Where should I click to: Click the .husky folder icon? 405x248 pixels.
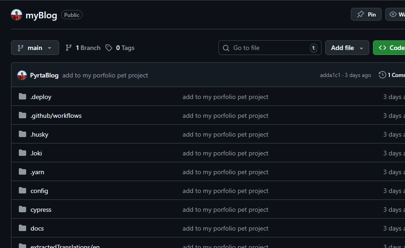(22, 134)
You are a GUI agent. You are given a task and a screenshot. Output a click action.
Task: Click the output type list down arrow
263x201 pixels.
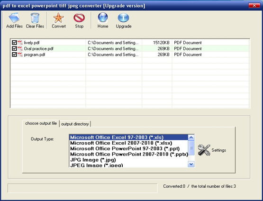click(x=191, y=164)
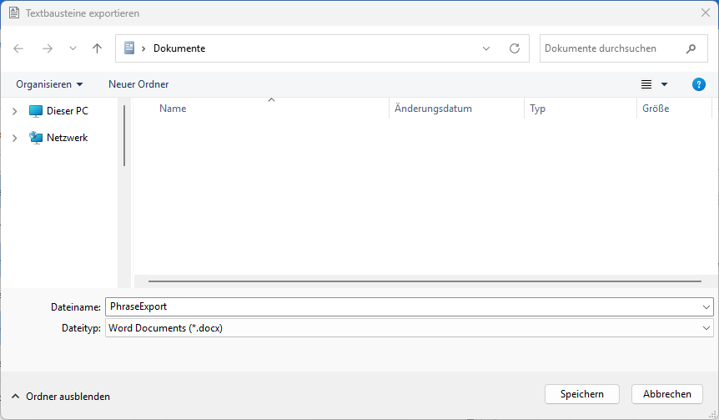Open the recent locations dropdown
The height and width of the screenshot is (420, 719).
tap(73, 48)
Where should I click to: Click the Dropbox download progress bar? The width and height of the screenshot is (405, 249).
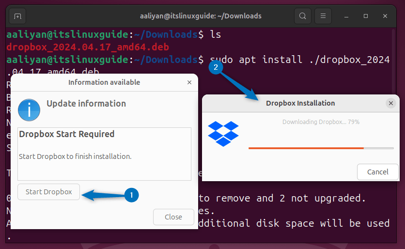coord(320,148)
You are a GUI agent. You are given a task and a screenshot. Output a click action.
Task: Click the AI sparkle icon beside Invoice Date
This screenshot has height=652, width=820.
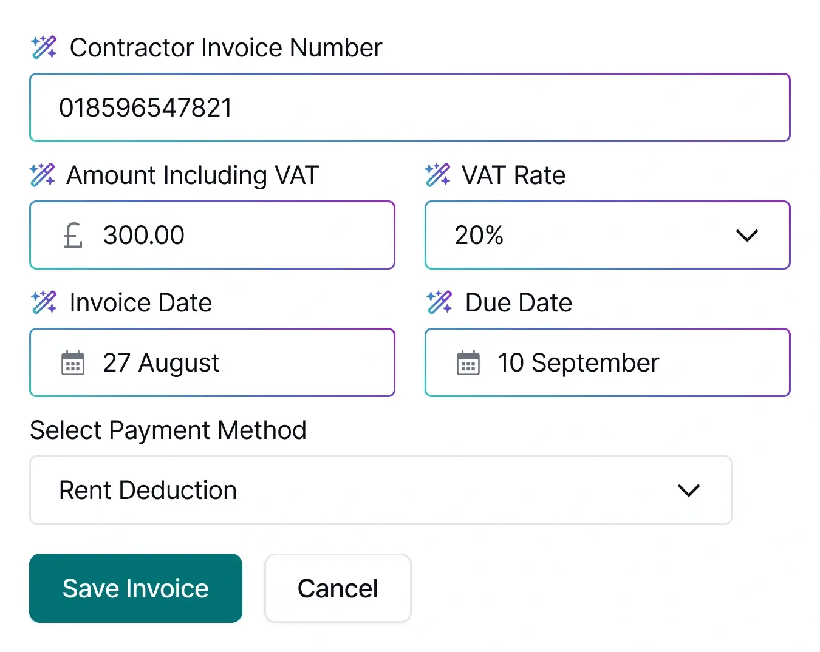[43, 302]
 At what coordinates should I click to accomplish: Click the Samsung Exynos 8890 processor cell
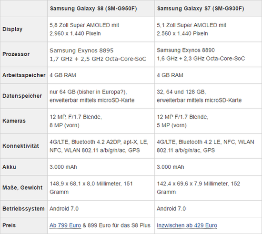(208, 54)
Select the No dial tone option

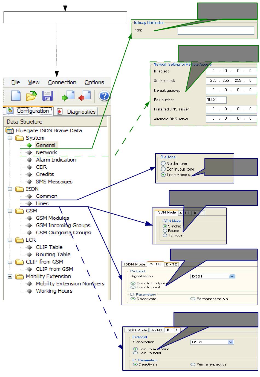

++++++++++

### Task description
Go through the material and set it down again exactly, but without any pictures.

### Answer section
Where should I click to: Click the .husky folder icon? 405x248 pixels.
(22, 134)
You are a GUI agent. You are given a task and a screenshot. Output a click action.
Task: Click the output type list down arrow
263x201 pixels.
click(x=191, y=164)
Open the recent locations dropdown
The height and width of the screenshot is (420, 719).
tap(73, 48)
Where should I click to: Click the Dropbox download progress bar? The width and height of the screenshot is (405, 249).
coord(320,148)
You are a GUI agent. You are given a task and a screenshot. Output a click action.
Task: Click the AI sparkle icon beside Invoice Date
This screenshot has height=652, width=820.
[43, 302]
 At what coordinates should I click to accomplish: Click the Samsung Exynos 8890 processor cell
(208, 54)
Select the No dial tone option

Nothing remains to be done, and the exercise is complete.